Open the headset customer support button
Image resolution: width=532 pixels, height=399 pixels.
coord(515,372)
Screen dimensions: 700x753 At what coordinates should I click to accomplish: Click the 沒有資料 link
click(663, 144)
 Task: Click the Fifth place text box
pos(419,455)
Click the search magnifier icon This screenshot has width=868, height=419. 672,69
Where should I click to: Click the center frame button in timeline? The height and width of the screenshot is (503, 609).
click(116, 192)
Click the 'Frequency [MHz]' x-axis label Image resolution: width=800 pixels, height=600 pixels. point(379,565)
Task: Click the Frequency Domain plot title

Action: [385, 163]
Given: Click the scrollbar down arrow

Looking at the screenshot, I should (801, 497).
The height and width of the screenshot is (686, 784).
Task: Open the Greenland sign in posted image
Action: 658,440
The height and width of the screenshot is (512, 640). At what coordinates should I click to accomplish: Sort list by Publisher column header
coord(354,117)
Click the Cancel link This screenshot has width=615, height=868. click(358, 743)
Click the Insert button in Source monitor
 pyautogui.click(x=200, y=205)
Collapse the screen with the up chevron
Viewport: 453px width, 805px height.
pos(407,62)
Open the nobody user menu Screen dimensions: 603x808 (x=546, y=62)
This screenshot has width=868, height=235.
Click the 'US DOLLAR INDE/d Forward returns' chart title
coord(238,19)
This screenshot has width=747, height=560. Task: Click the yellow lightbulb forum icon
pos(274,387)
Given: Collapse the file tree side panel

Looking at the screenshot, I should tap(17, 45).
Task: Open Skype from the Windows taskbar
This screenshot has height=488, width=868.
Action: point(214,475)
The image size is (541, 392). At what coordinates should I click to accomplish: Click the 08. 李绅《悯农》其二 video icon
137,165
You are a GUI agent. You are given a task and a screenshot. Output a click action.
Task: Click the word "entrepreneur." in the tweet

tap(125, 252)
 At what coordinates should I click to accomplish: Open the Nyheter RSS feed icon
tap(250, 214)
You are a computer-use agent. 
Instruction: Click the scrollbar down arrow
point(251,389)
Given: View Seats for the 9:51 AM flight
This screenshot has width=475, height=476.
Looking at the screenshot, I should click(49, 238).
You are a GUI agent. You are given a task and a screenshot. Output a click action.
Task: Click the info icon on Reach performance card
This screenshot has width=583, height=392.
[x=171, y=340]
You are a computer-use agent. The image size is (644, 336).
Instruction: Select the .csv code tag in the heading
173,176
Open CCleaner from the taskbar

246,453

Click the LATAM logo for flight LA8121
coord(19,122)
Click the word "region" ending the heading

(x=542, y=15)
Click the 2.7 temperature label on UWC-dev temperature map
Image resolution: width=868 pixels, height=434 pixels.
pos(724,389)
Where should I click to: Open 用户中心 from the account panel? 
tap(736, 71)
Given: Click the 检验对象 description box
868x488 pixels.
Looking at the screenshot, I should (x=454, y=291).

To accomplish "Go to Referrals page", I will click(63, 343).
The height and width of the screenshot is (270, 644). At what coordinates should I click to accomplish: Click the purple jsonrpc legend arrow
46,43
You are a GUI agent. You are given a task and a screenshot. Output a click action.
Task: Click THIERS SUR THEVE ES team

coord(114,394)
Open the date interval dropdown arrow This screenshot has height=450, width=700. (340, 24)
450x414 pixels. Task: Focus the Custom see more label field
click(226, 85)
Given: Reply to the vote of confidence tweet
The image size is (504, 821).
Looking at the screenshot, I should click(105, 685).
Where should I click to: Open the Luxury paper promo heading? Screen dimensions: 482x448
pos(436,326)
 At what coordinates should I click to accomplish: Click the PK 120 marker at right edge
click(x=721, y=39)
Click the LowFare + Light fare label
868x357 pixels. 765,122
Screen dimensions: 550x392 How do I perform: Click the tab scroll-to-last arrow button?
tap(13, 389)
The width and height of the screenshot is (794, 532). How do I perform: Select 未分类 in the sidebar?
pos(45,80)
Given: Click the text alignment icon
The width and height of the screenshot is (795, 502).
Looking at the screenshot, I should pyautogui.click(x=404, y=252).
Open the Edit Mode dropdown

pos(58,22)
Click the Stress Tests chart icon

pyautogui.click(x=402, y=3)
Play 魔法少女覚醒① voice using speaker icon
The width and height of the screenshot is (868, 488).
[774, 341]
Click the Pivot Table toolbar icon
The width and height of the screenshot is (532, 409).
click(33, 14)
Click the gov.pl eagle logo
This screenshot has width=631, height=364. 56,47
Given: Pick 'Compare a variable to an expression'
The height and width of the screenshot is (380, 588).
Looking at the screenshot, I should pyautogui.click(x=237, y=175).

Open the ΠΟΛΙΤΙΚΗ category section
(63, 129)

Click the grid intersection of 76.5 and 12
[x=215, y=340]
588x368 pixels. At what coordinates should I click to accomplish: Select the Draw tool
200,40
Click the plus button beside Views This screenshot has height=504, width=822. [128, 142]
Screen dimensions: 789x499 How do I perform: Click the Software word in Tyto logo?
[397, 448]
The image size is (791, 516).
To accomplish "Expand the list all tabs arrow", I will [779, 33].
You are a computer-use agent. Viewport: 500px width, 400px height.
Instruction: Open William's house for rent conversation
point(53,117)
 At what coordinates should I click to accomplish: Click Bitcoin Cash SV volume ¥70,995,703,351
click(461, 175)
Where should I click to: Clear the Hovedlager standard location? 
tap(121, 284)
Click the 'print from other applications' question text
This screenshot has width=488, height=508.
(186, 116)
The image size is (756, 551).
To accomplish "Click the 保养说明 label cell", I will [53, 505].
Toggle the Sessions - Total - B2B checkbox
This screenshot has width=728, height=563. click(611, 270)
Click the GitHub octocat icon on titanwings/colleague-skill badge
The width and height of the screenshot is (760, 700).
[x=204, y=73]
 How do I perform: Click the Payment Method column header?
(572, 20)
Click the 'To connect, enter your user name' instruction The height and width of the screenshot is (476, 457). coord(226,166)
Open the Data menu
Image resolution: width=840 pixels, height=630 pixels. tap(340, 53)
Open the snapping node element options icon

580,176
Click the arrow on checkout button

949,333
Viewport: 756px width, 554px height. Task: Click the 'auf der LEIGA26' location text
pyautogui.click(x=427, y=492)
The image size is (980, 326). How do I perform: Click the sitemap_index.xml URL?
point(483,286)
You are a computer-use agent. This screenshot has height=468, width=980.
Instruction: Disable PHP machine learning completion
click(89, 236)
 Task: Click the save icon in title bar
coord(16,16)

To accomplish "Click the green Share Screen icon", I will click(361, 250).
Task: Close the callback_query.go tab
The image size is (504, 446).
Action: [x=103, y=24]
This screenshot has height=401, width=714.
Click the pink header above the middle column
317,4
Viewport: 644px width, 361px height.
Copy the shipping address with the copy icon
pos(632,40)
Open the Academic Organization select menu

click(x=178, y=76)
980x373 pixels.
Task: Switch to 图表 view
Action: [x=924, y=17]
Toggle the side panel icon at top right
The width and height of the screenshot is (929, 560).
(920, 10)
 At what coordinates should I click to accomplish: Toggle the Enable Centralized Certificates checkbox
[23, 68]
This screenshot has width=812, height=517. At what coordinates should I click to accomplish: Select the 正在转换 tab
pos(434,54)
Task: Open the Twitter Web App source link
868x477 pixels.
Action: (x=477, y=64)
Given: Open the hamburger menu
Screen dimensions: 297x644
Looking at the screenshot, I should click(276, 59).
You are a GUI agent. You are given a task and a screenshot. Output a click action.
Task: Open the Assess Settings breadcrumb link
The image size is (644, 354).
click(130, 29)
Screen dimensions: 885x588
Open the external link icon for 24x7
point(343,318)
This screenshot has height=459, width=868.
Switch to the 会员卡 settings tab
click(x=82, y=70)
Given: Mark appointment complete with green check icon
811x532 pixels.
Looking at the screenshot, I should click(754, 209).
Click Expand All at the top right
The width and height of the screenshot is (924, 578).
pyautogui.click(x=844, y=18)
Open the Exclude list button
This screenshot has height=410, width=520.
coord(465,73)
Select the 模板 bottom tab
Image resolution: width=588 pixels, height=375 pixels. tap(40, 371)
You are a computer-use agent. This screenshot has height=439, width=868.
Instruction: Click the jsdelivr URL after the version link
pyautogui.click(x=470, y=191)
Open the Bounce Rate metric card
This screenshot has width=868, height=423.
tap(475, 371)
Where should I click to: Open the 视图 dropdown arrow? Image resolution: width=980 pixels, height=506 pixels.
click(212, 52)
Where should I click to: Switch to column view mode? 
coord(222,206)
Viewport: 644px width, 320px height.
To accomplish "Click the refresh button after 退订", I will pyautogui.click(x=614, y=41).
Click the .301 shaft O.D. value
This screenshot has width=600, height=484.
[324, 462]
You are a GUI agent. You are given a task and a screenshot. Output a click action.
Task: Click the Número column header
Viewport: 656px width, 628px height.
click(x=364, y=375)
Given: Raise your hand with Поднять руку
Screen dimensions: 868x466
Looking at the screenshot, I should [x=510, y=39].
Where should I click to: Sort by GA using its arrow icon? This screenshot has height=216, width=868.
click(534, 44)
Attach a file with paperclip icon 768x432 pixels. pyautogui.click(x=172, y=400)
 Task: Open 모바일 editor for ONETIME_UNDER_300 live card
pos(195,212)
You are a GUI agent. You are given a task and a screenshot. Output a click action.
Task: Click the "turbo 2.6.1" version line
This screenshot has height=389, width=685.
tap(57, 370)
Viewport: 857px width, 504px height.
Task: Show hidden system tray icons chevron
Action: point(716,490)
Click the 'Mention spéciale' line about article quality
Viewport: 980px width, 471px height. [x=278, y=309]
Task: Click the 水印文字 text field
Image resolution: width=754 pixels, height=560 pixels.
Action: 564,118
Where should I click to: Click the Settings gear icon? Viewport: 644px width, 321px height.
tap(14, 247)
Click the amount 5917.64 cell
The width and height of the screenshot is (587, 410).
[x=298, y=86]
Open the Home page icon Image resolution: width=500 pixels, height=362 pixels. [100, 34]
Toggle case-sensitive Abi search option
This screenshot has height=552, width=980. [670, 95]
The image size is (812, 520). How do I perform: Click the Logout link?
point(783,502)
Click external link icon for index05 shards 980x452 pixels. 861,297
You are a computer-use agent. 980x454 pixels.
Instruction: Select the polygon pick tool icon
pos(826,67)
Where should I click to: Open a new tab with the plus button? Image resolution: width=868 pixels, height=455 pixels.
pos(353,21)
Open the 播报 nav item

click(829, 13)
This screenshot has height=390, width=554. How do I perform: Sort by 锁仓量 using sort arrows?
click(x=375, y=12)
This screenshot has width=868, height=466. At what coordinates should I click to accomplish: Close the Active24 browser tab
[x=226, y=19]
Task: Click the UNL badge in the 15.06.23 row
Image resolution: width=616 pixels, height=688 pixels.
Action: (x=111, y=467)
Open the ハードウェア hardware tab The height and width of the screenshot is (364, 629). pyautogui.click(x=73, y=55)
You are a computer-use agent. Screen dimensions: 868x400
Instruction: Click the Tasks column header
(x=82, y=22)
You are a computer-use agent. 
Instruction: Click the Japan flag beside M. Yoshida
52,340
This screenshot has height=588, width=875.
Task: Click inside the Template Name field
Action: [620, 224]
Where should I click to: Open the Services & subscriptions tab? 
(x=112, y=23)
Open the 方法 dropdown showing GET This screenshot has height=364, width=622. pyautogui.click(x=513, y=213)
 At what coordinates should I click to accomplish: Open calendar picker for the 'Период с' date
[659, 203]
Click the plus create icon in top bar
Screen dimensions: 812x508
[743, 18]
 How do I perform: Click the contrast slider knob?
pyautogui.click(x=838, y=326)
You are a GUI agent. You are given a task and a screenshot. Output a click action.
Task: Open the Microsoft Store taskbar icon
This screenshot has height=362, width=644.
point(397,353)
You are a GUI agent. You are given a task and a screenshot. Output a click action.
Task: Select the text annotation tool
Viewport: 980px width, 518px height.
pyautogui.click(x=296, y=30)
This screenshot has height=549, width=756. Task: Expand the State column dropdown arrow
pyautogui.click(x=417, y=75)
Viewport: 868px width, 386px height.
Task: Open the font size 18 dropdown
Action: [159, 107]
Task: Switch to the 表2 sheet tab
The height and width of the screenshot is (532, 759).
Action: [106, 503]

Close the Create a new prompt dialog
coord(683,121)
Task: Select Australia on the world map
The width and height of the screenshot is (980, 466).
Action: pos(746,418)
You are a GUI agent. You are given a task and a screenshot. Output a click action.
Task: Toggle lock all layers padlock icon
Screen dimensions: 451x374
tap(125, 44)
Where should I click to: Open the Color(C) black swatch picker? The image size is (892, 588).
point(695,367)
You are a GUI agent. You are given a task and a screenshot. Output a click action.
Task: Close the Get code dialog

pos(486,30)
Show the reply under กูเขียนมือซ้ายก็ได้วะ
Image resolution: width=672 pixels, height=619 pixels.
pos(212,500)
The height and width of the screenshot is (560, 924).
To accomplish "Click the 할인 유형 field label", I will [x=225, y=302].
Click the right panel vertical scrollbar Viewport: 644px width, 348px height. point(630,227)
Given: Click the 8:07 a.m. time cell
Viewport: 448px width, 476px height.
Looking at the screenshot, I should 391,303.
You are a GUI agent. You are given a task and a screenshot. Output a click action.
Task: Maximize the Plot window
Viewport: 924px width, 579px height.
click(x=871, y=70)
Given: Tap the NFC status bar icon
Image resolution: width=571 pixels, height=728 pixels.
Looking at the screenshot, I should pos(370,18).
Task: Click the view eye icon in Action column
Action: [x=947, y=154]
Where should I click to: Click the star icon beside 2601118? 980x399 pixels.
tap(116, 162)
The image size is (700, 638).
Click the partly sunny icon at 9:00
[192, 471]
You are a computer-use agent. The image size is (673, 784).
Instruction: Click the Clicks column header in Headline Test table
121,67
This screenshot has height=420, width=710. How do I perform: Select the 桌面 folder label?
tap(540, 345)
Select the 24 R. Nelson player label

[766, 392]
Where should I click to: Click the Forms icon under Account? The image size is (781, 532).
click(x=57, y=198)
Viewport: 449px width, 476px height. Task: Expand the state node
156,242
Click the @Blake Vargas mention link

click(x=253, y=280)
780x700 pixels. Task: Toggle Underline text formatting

================

> [Task item]
Extract from the listing above the lines between the line containing "Task: Click THIERS SUR THEVE ES team" and the line containing "Click the Pivot Table toolbar icon", keeping both of those lines. Output nothing else.

> [Task response]
Task: Click THIERS SUR THEVE ES team

coord(114,394)
Open the date interval dropdown arrow This screenshot has height=450, width=700. (340, 24)
450x414 pixels. Task: Focus the Custom see more label field
click(226, 85)
Given: Reply to the vote of confidence tweet
The image size is (504, 821).
Looking at the screenshot, I should click(105, 685).
Where should I click to: Open the Luxury paper promo heading? Screen dimensions: 482x448
pos(436,326)
 At what coordinates should I click to accomplish: Click the PK 120 marker at right edge
click(x=721, y=39)
Click the LowFare + Light fare label
868x357 pixels. 765,122
Screen dimensions: 550x392 How do I perform: Click the tab scroll-to-last arrow button?
tap(13, 389)
The width and height of the screenshot is (794, 532). How do I perform: Select 未分类 in the sidebar?
pos(45,80)
Given: Click the text alignment icon
The width and height of the screenshot is (795, 502).
Looking at the screenshot, I should pyautogui.click(x=404, y=252).
Open the Edit Mode dropdown

pos(58,22)
Click the Stress Tests chart icon

pyautogui.click(x=402, y=3)
Play 魔法少女覚醒① voice using speaker icon
The width and height of the screenshot is (868, 488).
[774, 341]
Click the Pivot Table toolbar icon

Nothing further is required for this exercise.